# Your objective:
Reproduce the full listing that follows, matching it exactly.

# Records to process:
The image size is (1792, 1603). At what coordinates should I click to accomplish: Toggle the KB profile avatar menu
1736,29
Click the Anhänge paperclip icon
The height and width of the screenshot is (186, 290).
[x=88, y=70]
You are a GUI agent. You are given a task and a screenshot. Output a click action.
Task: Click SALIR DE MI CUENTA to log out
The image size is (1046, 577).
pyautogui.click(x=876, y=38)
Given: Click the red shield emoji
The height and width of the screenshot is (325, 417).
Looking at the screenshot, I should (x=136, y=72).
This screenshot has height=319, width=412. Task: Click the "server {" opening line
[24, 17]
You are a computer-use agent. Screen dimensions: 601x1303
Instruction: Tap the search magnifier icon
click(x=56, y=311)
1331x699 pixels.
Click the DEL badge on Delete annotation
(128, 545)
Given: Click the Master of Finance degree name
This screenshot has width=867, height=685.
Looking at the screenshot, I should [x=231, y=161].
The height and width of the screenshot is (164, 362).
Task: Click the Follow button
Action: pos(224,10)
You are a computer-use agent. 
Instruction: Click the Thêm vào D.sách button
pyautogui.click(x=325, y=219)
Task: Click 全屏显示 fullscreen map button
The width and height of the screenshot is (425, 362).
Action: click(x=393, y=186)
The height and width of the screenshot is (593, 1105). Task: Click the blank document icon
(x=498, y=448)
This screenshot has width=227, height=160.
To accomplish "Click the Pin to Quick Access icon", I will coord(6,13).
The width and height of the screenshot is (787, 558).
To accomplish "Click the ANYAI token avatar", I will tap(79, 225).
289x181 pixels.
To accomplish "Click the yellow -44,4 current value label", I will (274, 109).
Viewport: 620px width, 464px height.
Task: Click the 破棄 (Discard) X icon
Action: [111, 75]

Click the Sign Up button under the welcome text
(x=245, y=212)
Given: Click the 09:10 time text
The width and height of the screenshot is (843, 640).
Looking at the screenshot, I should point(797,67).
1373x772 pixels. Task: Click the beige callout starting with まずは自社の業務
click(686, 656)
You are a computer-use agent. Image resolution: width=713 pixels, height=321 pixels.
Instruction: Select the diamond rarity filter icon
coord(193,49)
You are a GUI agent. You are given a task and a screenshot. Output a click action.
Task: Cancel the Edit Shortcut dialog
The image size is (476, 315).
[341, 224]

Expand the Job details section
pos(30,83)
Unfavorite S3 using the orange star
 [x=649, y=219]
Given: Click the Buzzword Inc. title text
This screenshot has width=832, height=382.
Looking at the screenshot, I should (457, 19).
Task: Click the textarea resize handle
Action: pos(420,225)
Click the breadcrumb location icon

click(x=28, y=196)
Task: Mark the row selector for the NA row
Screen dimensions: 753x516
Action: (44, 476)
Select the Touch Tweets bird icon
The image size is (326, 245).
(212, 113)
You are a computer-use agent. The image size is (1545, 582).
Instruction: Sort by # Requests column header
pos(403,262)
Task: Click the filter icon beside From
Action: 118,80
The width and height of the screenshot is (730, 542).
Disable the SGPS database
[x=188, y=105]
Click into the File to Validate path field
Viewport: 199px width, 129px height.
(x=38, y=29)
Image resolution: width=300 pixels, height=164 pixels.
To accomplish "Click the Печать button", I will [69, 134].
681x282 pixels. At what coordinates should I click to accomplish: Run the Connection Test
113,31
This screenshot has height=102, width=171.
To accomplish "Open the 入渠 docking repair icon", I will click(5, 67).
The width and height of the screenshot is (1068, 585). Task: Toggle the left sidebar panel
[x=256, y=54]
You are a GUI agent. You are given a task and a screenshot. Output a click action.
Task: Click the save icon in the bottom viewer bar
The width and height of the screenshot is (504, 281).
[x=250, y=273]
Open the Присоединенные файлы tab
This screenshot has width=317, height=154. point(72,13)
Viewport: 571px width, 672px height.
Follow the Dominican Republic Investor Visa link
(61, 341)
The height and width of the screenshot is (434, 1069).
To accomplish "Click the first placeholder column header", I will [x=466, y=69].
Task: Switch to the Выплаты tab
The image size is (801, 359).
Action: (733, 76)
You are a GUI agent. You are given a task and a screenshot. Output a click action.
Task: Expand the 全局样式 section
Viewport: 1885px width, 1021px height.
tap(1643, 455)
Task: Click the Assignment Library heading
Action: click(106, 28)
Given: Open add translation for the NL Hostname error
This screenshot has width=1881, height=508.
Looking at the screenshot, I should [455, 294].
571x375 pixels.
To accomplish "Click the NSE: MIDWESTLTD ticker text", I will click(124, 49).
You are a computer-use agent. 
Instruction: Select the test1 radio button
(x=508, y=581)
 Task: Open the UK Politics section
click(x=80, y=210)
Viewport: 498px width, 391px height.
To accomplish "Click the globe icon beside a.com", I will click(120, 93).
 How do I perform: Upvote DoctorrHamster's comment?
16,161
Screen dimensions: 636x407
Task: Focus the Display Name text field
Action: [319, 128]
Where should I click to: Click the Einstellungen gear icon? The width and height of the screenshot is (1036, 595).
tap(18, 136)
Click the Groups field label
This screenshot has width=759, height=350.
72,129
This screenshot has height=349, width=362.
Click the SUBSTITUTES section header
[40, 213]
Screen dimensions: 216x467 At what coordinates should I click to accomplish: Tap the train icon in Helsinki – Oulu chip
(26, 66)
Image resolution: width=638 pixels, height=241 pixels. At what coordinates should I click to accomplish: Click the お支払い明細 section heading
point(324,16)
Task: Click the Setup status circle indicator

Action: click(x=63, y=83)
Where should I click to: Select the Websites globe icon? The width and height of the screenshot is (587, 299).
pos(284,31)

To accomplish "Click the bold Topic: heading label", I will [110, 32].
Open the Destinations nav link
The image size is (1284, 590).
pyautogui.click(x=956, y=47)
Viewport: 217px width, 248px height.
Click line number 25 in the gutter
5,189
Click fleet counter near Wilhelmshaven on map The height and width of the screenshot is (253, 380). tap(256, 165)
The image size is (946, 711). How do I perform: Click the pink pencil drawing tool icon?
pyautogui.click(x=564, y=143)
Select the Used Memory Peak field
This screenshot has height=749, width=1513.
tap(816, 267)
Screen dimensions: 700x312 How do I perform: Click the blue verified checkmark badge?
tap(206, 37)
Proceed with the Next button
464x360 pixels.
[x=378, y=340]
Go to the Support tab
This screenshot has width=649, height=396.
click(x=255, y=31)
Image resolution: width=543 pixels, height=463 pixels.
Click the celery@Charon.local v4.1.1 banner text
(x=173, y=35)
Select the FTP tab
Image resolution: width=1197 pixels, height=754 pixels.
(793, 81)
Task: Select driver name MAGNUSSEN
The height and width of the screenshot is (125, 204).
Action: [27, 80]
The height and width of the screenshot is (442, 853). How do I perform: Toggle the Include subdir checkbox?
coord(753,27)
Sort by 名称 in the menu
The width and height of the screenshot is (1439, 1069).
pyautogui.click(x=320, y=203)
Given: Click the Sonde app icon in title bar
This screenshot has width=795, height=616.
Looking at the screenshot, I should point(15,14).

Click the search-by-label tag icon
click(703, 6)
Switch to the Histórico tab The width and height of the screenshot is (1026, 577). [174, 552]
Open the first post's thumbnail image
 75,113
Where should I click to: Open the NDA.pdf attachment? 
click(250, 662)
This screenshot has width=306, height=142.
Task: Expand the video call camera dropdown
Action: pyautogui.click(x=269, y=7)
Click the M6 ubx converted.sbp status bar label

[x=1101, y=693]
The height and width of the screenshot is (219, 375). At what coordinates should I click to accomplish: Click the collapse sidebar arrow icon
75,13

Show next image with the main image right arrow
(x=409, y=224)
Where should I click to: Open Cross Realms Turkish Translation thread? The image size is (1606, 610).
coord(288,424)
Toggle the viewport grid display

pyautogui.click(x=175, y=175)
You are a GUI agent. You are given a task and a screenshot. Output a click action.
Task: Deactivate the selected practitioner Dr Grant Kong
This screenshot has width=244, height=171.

# Solved problem:
The image size is (1792, 1603). At what coordinates should I click to accomplish: Toggle the KB profile avatar menu
1736,29
Click the Anhänge paperclip icon
The height and width of the screenshot is (186, 290).
[x=88, y=70]
You are a GUI agent. You are given a task and a screenshot. Output a click action.
Task: Click SALIR DE MI CUENTA to log out
The image size is (1046, 577).
pyautogui.click(x=876, y=38)
Given: Click the red shield emoji
The height and width of the screenshot is (325, 417).
Looking at the screenshot, I should (x=136, y=72).
This screenshot has height=319, width=412. Task: Click the "server {" opening line
[24, 17]
You are a computer-use agent. Screen dimensions: 601x1303
Instruction: Tap the search magnifier icon
click(x=56, y=311)
1331x699 pixels.
Click the DEL badge on Delete annotation
(128, 545)
Given: Click the Master of Finance degree name
This screenshot has width=867, height=685.
Looking at the screenshot, I should [x=231, y=161].
The height and width of the screenshot is (164, 362).
Task: Click the Follow button
Action: pos(224,10)
You are a computer-use agent. 
Instruction: Click the Thêm vào D.sách button
pyautogui.click(x=325, y=219)
Task: Click 全屏显示 fullscreen map button
The width and height of the screenshot is (425, 362).
Action: click(x=393, y=186)
The height and width of the screenshot is (593, 1105). Task: Click the blank document icon
(x=498, y=448)
This screenshot has width=227, height=160.
To accomplish "Click the Pin to Quick Access icon", I will coord(6,13).
The width and height of the screenshot is (787, 558).
To accomplish "Click the ANYAI token avatar", I will tap(79, 225).
289x181 pixels.
To accomplish "Click the yellow -44,4 current value label", I will (274, 109).
Viewport: 620px width, 464px height.
Task: Click the 破棄 (Discard) X icon
Action: [111, 75]

Click the Sign Up button under the welcome text
(x=245, y=212)
Given: Click the 09:10 time text
The width and height of the screenshot is (843, 640).
Looking at the screenshot, I should point(797,67).
1373x772 pixels. Task: Click the beige callout starting with まずは自社の業務
click(686, 656)
You are a computer-use agent. Image resolution: width=713 pixels, height=321 pixels.
Instruction: Select the diamond rarity filter icon
coord(193,49)
You are a GUI agent. You are given a task and a screenshot. Output a click action.
Task: Cancel the Edit Shortcut dialog
The image size is (476, 315).
[341, 224]

Expand the Job details section
pos(30,83)
Unfavorite S3 using the orange star
 [x=649, y=219]
Given: Click the Buzzword Inc. title text
This screenshot has width=832, height=382.
Looking at the screenshot, I should (457, 19).
Task: Click the textarea resize handle
Action: pos(420,225)
Click the breadcrumb location icon

click(x=28, y=196)
Task: Mark the row selector for the NA row
Screen dimensions: 753x516
Action: (44, 476)
Select the Touch Tweets bird icon
The image size is (326, 245).
(212, 113)
You are a computer-use agent. The image size is (1545, 582).
Instruction: Sort by # Requests column header
pos(403,262)
Task: Click the filter icon beside From
Action: 118,80
The width and height of the screenshot is (730, 542).
Disable the SGPS database
[x=188, y=105]
Click into the File to Validate path field
Viewport: 199px width, 129px height.
(x=38, y=29)
Image resolution: width=300 pixels, height=164 pixels.
To accomplish "Click the Печать button", I will [69, 134].
681x282 pixels. At what coordinates should I click to accomplish: Run the Connection Test
113,31
This screenshot has height=102, width=171.
To accomplish "Open the 入渠 docking repair icon", I will click(5, 67).
The width and height of the screenshot is (1068, 585). Task: Toggle the left sidebar panel
[x=256, y=54]
You are a GUI agent. You are given a task and a screenshot. Output a click action.
Task: Click the save icon in the bottom viewer bar
The width and height of the screenshot is (504, 281).
[x=250, y=273]
Open the Присоединенные файлы tab
This screenshot has width=317, height=154. point(72,13)
Viewport: 571px width, 672px height.
Follow the Dominican Republic Investor Visa link
(61, 341)
The height and width of the screenshot is (434, 1069).
To accomplish "Click the first placeholder column header", I will [x=466, y=69].
Task: Switch to the Выплаты tab
The image size is (801, 359).
Action: (733, 76)
You are a GUI agent. You are given a task and a screenshot. Output a click action.
Task: Expand the 全局样式 section
Viewport: 1885px width, 1021px height.
tap(1643, 455)
Task: Click the Assignment Library heading
Action: click(106, 28)
Given: Open add translation for the NL Hostname error
This screenshot has width=1881, height=508.
Looking at the screenshot, I should [455, 294].
571x375 pixels.
To accomplish "Click the NSE: MIDWESTLTD ticker text", I will click(124, 49).
You are a computer-use agent. 
Instruction: Select the test1 radio button
(x=508, y=581)
 Task: Open the UK Politics section
click(x=80, y=210)
Viewport: 498px width, 391px height.
To accomplish "Click the globe icon beside a.com", I will click(120, 93).
 How do I perform: Upvote DoctorrHamster's comment?
16,161
Screen dimensions: 636x407
Task: Focus the Display Name text field
Action: [319, 128]
Where should I click to: Click the Einstellungen gear icon? The width and height of the screenshot is (1036, 595).
tap(18, 136)
Click the Groups field label
This screenshot has width=759, height=350.
72,129
This screenshot has height=349, width=362.
Click the SUBSTITUTES section header
[40, 213]
Screen dimensions: 216x467 At what coordinates should I click to accomplish: Tap the train icon in Helsinki – Oulu chip
(26, 66)
Image resolution: width=638 pixels, height=241 pixels. At what coordinates should I click to accomplish: Click the お支払い明細 section heading
point(324,16)
Task: Click the Setup status circle indicator

Action: click(x=63, y=83)
Where should I click to: Select the Websites globe icon? The width and height of the screenshot is (587, 299).
pos(284,31)

To accomplish "Click the bold Topic: heading label", I will [110, 32].
Open the Destinations nav link
The image size is (1284, 590).
pyautogui.click(x=956, y=47)
Viewport: 217px width, 248px height.
Click line number 25 in the gutter
5,189
Click fleet counter near Wilhelmshaven on map The height and width of the screenshot is (253, 380). tap(256, 165)
The image size is (946, 711). How do I perform: Click the pink pencil drawing tool icon?
pyautogui.click(x=564, y=143)
Select the Used Memory Peak field
This screenshot has height=749, width=1513.
tap(816, 267)
Screen dimensions: 700x312 How do I perform: Click the blue verified checkmark badge?
tap(206, 37)
Proceed with the Next button
464x360 pixels.
[x=378, y=340]
Go to the Support tab
This screenshot has width=649, height=396.
click(x=255, y=31)
Image resolution: width=543 pixels, height=463 pixels.
Click the celery@Charon.local v4.1.1 banner text
(x=173, y=35)
Select the FTP tab
Image resolution: width=1197 pixels, height=754 pixels.
(793, 81)
Task: Select driver name MAGNUSSEN
The height and width of the screenshot is (125, 204).
Action: [27, 80]
The height and width of the screenshot is (442, 853). How do I perform: Toggle the Include subdir checkbox?
coord(753,27)
Sort by 名称 in the menu
The width and height of the screenshot is (1439, 1069).
pyautogui.click(x=320, y=203)
Given: Click the Sonde app icon in title bar
This screenshot has width=795, height=616.
Looking at the screenshot, I should point(15,14).

Click the search-by-label tag icon
click(703, 6)
Switch to the Histórico tab The width and height of the screenshot is (1026, 577). [174, 552]
Open the first post's thumbnail image
 75,113
Where should I click to: Open the NDA.pdf attachment? 
click(250, 662)
This screenshot has width=306, height=142.
Task: Expand the video call camera dropdown
Action: pyautogui.click(x=269, y=7)
Click the M6 ubx converted.sbp status bar label

[x=1101, y=693]
The height and width of the screenshot is (219, 375). At what coordinates should I click to accomplish: Click the collapse sidebar arrow icon
75,13

Show next image with the main image right arrow
(x=409, y=224)
Where should I click to: Open Cross Realms Turkish Translation thread? The image size is (1606, 610).
coord(288,424)
Toggle the viewport grid display

pyautogui.click(x=175, y=175)
You are a GUI agent. You are given a task and a screenshot. Output a click action.
Task: Deactivate the selected practitioner Dr Grant Kong
This screenshot has width=244, height=171.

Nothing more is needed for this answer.